======== Selected passage
# Modern Computer Architectures – Lab Assignment 1

Group 18

*Students: Saevar Steinn, Misael Hernandez, Tudor Voicu*

# Introduction

The goal of this assignment was to perform and document a Design Space Exploration process to determine a VLIW processor configuration optimized for two given applications according to specific metrics. The proposed programs for benchmarking of our configuration are two benchmarks related to similar encoding applications: v42 and POCSAG.

***V42*** is a modem encoding/decoding algorithm which extensively relies on recursive calls of a variable in loops. Regarding this aspect, the algorithm shows a sequential character because of iteration dependencies (current processing of a value relies on the previous value). The data cache in our configurations requires minimal size because the data is almost non-recurring in accesses – the characters to be encoded/decoded are random and do not depend on each other. The efficiency can be increased with the use of an accumulator (composing the 8bit message by adding and shifting a value) or a MAC block.

***POCSAG*** is an asynchronous protocol used to transmit data to [pagers](http://en.wikipedia.org/wiki/Pager). The implementation used in the PowerStone benchmark suite performs message synchronization, error correction and decodes both numeric and alphanumeric characters (4bit and 7bit). The processing flow of this algorithm is similar to v42 in terms of resources used: the application also relies heavily on shifts but also on complex arithmetic operations (at least for ECC and synchronization step).

Regarding the sequential character of the both algorithms, the parallelization is necessary (and mandatory) only when the “baud rate” exceeds the coding/decoding possibilities of the processor. E.g. if the baud of such a modem is set to 115200 bps, our configuration needs to perform 115200 full decodes per second. It is the same when talking about encodes. If this is the case (processor is powerful enough), for the case of decoding, the benefit of using a very wide issue CPU is minimal. Although the encoding can be parallelized (sequence of characters to be sent may not rely on each other, removing dependencies), the performance depends on the transmit buffer size (the write cache in our case – if it is too small, the CPU will stall until the messages are sent/flushed from the memory).
================
# Problems
1) Write out the lab report's passage starting at "Regarding the sequential" and ending at "from the memory).".
2) According to the lab report, why does the data cache for V42 need only a minimal size? Answer in one to three sentences.
3) Answer these questions from the lab report:
(a) Which benchmark suite supplies the POCSAG implementation used?
(b) How many full decodes per second must the configuration perform at a baud of 115200 bps?
(c) What happens to the CPU if the transmit buffer is too small?
======== Listed entries
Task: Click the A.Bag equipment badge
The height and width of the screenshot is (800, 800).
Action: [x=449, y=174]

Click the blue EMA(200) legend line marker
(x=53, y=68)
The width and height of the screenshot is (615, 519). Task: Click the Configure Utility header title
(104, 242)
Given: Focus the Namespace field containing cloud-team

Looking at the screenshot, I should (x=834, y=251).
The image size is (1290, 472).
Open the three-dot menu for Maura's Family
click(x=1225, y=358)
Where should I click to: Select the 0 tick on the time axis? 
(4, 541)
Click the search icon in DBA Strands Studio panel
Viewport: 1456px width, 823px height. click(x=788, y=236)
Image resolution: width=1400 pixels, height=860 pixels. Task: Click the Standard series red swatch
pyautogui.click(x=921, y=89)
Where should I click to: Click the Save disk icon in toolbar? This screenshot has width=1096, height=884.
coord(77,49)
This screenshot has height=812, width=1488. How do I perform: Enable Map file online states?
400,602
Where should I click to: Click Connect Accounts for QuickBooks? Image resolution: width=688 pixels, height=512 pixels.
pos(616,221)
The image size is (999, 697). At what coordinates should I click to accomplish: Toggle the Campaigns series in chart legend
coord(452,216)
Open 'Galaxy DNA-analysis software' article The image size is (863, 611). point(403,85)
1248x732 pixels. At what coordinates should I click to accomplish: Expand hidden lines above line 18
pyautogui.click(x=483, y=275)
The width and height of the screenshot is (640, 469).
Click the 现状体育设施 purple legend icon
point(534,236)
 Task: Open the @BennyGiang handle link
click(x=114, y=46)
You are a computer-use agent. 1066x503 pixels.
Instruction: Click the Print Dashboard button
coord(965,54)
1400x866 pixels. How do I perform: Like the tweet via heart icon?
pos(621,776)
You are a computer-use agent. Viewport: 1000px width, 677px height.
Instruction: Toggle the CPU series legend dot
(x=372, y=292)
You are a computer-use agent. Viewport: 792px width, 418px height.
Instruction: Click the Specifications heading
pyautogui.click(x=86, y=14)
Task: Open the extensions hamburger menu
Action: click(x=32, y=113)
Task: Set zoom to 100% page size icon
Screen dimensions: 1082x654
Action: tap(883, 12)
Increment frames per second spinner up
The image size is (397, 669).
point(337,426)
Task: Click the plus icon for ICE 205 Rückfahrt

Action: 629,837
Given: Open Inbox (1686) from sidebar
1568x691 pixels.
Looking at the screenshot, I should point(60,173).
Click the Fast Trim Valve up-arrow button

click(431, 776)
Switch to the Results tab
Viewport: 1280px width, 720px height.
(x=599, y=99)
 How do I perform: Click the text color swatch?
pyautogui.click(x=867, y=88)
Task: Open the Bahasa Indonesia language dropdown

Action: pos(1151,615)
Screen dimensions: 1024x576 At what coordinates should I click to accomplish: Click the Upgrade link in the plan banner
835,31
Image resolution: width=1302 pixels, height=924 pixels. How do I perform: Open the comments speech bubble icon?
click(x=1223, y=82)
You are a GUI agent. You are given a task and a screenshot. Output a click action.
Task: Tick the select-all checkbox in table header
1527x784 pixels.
================
# Answers by task
1)
Regarding the sequential character of the both algorithms, the parallelization is necessary (and mandatory) only when the “baud rate” exceeds the coding/decoding possibilities of the processor. E.g. if the baud of such a modem is set to 115200 bps, our configuration needs to perform 115200 full decodes per second. It is the same when talking about encodes. If this is the case (processor is powerful enough), for the case of decoding, the benefit of using a very wide issue CPU is minimal. Although the encoding can be parallelized (sequence of characters to be sent may not rely on each other, removing dependencies), the performance depends on the transmit buffer size (the write cache in our case – if it is too small, the CPU will stall until the messages are sent/flushed from the memory).

2) The data is almost non-recurring in accesses. The characters to be encoded or decoded are random and do not depend on each other.

3)
(a) The PowerStone benchmark suite.
(b) 115200 full decodes per second.
(c) The CPU stalls until the messages are sent or flushed from the memory.